And make sure you check out the link in the show notes for my working more intentionally tool kit. Which is available for you totally for free. Now let's get into it
this week's episode is called Show Your Work, and this is advice that I give all of the time, despite being personally frustrated with it many, many times. If you were to zoom back in time and look at elementary or middle school or even high school, me, I would be sitting at my desk refusing to show my work.
Because why would I slow down and show all of the steps that I took to solve a math problem? If I could look at the paper and know what the answer was, why would I take extra time to write unnecessary thought processes down so that people could follow them after the fact? I don't like going slowly. You might not like going slowly, but as in math class and in the PhD, there are a lot of benefits to showing your work because even if you can do it in your head, there are so many reasons why it can help to write out your thought process.
One, it can trace your thinking after the fact. You might be able to, in the moment, in the middle of a calculus class, write down all of the, the answer to that derivative. But if you go back 10, 15, maybe more years later, it might be helpful for you to trace the steps back. You might not remember all of the things that you did in order to solve that derivative.

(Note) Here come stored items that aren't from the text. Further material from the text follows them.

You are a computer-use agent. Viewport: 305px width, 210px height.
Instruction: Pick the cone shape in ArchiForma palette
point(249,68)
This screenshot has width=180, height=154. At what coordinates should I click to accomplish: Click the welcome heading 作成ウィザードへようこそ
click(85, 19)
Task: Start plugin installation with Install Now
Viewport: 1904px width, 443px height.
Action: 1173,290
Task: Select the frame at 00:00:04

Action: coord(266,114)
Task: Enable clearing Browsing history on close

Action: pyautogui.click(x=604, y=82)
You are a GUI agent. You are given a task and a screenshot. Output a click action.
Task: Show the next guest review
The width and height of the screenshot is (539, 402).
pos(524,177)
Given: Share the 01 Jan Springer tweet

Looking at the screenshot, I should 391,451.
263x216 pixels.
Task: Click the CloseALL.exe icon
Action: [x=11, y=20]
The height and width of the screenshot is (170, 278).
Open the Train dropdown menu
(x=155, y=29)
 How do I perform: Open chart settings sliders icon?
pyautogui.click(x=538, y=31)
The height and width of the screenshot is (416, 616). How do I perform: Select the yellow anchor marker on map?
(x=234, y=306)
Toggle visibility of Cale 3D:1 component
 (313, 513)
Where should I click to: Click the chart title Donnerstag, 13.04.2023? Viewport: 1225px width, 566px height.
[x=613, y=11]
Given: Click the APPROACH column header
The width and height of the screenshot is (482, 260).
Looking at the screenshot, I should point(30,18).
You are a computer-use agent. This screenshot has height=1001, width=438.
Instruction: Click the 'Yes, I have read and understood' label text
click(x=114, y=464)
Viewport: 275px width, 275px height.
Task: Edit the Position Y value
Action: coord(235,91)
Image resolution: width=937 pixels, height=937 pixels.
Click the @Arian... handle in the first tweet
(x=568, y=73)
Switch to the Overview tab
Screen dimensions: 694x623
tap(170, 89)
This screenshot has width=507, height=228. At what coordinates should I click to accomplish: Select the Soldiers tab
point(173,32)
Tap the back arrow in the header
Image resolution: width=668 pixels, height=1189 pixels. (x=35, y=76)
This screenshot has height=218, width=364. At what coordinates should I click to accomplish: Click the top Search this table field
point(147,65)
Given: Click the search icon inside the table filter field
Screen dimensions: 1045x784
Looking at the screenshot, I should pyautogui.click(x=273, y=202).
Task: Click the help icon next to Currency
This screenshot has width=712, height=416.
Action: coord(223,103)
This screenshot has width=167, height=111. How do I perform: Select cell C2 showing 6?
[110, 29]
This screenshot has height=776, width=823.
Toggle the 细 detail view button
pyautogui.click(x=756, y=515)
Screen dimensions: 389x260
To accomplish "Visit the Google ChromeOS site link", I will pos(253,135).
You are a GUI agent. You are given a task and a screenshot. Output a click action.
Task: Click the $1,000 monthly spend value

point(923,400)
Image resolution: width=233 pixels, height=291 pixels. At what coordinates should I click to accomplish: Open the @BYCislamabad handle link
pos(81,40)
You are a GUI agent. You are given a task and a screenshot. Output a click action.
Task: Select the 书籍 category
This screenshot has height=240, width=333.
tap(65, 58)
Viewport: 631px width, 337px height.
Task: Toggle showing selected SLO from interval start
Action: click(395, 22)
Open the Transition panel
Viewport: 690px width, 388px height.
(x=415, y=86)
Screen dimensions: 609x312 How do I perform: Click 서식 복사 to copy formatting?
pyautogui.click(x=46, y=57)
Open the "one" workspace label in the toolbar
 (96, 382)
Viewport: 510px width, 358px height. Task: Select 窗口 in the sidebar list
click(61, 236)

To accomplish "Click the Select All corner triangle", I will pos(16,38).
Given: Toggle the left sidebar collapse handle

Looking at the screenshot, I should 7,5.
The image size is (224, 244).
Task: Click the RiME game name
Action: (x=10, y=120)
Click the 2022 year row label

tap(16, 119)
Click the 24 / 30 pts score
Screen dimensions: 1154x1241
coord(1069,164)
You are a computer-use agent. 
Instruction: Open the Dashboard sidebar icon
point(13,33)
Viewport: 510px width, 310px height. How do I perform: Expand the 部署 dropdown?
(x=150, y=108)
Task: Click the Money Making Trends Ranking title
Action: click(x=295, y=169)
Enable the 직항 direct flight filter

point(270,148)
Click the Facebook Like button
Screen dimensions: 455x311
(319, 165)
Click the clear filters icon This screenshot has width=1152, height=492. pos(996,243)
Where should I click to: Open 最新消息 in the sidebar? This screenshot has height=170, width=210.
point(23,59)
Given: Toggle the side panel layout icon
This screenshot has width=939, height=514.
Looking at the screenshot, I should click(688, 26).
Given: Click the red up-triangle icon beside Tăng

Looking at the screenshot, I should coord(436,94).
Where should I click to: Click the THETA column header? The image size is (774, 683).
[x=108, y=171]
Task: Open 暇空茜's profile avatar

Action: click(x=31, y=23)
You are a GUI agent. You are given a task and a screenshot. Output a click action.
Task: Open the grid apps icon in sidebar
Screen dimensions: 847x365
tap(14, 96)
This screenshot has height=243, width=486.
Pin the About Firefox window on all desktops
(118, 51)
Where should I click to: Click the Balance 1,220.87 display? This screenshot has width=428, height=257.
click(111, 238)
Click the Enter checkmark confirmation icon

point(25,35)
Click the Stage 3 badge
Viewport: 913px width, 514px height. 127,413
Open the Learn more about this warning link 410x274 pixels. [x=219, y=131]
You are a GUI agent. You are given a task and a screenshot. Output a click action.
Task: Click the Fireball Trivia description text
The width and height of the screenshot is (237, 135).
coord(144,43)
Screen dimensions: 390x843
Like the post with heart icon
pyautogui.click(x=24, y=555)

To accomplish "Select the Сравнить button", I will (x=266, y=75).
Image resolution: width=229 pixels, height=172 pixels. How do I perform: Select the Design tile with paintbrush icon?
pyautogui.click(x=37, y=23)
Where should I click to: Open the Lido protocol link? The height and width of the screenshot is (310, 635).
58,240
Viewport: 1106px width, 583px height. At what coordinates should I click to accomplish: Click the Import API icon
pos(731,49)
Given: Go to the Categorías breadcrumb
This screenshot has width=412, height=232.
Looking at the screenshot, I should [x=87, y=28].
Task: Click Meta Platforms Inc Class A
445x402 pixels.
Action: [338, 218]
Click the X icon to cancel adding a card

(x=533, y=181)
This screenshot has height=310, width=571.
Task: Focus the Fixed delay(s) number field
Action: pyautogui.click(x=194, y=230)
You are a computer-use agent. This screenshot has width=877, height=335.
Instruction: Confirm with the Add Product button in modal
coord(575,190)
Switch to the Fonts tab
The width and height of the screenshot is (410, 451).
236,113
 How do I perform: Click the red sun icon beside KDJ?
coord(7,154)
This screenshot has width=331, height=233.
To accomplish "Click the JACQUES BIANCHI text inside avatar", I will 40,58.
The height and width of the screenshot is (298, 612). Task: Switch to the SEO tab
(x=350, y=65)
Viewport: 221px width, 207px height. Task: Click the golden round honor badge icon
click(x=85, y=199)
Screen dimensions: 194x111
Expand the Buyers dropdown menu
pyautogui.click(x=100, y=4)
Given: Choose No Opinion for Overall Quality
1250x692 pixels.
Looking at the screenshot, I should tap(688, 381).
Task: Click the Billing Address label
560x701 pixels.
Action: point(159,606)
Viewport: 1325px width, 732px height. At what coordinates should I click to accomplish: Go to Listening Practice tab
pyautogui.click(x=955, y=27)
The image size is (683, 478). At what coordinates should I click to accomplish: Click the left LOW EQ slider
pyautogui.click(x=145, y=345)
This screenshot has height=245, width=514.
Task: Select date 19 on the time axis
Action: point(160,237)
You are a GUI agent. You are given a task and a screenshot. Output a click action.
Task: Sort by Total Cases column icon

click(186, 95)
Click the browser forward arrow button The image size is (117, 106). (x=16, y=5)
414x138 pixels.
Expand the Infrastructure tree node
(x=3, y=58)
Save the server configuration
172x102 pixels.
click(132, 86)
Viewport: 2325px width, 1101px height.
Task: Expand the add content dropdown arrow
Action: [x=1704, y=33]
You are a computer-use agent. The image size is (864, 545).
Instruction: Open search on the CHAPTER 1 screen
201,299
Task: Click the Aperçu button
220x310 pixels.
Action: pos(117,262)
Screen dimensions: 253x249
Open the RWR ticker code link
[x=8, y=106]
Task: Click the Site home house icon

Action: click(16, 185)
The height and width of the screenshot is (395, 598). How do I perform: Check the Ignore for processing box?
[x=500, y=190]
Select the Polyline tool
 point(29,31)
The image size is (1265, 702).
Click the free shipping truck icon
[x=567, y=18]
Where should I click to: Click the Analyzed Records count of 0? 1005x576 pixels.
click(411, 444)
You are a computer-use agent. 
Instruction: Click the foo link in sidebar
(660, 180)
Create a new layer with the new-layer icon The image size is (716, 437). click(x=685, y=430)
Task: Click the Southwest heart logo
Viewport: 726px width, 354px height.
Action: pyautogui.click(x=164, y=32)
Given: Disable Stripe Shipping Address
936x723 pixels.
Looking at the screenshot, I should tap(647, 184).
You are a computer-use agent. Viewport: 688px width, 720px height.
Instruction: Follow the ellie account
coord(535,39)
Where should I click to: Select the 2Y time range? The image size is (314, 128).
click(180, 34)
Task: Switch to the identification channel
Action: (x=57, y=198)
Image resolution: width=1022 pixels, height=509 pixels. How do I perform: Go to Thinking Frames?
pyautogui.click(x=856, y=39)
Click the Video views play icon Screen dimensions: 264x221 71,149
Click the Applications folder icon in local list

It was clear to you at the time, it might not be after the fact. Slowing down and showing your work helps you be more intentional. It gives you a chance to let your brain work at a different pace and see all of the places where you might be getting stuck and. As any person who maybe didn't do as well in math class knows you can get partial credit, right?
Like you can say, okay, I understood this part and not that part. The same benefits apply here. In your PhD or your grad school process because showing your work gives you a physical record of your thinking. I don't know about you, but I know that when I come back to my notes after a couple of weeks, maybe even months away from a project, I'm almost always grateful that past me took down some.
Because even if it felt really clear and fresh when I was in the middle of the project, sometimes I unexpectedly have to put things down and having a record of what I was thinking and why is more valuable than I can say. Next complex problems demand complex solutions. You might not need to show your work for simple arithmetic, but you definitely might for something more advanced like a calc proof.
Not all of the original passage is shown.